• Document excerpt:
3. The Adviser directly, or through the Distributor, may, subject to
the approval of the Trustees, make payments to securities dealers and
other third parties who engage in the sale of shares or who render
shareholder support services, including but not limited to providing
office space, equipment and telephone facilities, answering routine
inquiries regarding the Portfolio, processing shareholder transactions
and providing such other shareholder services as the Fund may
reasonably request.
4. The Portfolio will not make separate payments as a result of this
Plan to the Adviser, Distributor or any other party, it being
recognized that the Portfolio presently pays, and will continue to
pay, a management fee to the Adviser. To the extent that any payments
made by the Portfolio to the Adviser, including payment of management
fees, should be deemed to be indirect financing of any activity
primarily intended to result in the sale of shares of the Portfolio
within the context of Rule 12b-1 under the Act, then such payments
shall be deemed to be authorized by this Plan.
5. This Plan shall become effective upon the first business day of
the month following approval by a vote of at least a "majority of the
outstanding voting securities of the Portfolio" (as defined in the
Act), the plan having been approved by a vote of a majority of the
Trustees of the Fund, including a majority of Trustees who are not
"interested persons" of the Fund (as defined in the Act) and who have
no direct or indirect financial interest in the operation of this Plan
or in any agreements related to this Plan (the "Independent
Trustees"), cast in person at a meeting called for the purpose of
voting on this Plan.

• Material:
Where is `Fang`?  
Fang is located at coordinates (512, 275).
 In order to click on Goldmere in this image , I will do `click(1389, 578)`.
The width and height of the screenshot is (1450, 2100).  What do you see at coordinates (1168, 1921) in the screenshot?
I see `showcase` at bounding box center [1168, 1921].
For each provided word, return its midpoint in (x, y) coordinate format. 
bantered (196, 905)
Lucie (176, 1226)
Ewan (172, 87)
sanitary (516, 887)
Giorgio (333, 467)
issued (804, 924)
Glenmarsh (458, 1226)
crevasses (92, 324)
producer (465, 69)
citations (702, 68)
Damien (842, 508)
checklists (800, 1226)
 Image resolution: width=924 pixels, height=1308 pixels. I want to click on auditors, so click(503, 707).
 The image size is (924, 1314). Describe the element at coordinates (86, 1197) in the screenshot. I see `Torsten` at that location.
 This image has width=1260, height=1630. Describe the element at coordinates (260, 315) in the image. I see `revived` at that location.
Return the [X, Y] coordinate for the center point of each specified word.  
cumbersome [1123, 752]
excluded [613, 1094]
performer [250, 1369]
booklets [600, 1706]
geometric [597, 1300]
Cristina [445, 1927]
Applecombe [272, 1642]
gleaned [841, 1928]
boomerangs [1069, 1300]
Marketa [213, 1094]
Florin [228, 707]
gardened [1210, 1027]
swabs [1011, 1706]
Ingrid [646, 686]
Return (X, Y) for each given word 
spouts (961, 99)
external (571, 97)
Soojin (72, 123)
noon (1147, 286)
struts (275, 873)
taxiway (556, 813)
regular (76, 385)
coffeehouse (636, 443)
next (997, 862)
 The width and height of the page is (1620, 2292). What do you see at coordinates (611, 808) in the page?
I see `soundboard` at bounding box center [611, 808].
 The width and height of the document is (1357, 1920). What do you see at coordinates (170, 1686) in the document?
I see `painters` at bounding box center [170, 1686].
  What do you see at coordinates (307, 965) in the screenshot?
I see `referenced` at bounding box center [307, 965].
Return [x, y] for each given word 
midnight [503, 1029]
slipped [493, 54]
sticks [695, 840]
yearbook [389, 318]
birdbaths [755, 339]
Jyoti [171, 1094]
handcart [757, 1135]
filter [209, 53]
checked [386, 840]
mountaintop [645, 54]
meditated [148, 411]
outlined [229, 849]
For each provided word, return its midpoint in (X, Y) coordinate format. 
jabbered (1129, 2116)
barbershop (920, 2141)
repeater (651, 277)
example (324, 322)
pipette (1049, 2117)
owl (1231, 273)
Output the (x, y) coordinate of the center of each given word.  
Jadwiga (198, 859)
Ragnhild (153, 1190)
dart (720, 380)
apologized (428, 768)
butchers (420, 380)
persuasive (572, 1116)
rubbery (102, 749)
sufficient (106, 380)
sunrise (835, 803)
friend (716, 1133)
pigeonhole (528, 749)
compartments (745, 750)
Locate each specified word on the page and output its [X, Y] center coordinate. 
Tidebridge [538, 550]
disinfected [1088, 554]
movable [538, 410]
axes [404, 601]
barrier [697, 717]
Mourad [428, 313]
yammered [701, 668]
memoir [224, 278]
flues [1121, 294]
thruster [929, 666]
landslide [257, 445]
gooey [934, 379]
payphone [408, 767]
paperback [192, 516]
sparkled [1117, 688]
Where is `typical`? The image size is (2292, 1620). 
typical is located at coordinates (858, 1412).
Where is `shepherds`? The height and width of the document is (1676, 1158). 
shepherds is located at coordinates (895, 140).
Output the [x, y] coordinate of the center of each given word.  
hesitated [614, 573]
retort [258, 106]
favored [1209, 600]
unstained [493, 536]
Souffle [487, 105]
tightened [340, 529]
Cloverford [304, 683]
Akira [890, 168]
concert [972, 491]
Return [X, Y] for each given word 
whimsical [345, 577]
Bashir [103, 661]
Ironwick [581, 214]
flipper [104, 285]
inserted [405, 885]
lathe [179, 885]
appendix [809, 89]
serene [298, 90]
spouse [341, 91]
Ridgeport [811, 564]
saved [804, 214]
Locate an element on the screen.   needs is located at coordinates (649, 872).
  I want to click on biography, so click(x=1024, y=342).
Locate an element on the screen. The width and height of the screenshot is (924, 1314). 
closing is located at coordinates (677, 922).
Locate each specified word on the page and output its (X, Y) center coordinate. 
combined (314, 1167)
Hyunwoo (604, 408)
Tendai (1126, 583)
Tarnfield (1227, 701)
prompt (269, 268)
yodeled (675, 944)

• Objectives:
- A) Retype the part of the distribution plan excerpt that begins at the words "3. The Adviser" and ends after the words "reasonably request.".
- B) In the distribution plan excerpt, what kind of fee does the Portfolio pay the Adviser?

• Solution list:
- A)
3. The Adviser directly, or through the Distributor, may, subject to
the approval of the Trustees, make payments to securities dealers and
other third parties who engage in the sale of shares or who render
shareholder support services, including but not limited to providing
office space, equipment and telephone facilities, answering routine
inquiries regarding the Portfolio, processing shareholder transactions
and providing such other shareholder services as the Fund may
reasonably request.

- B) A management fee.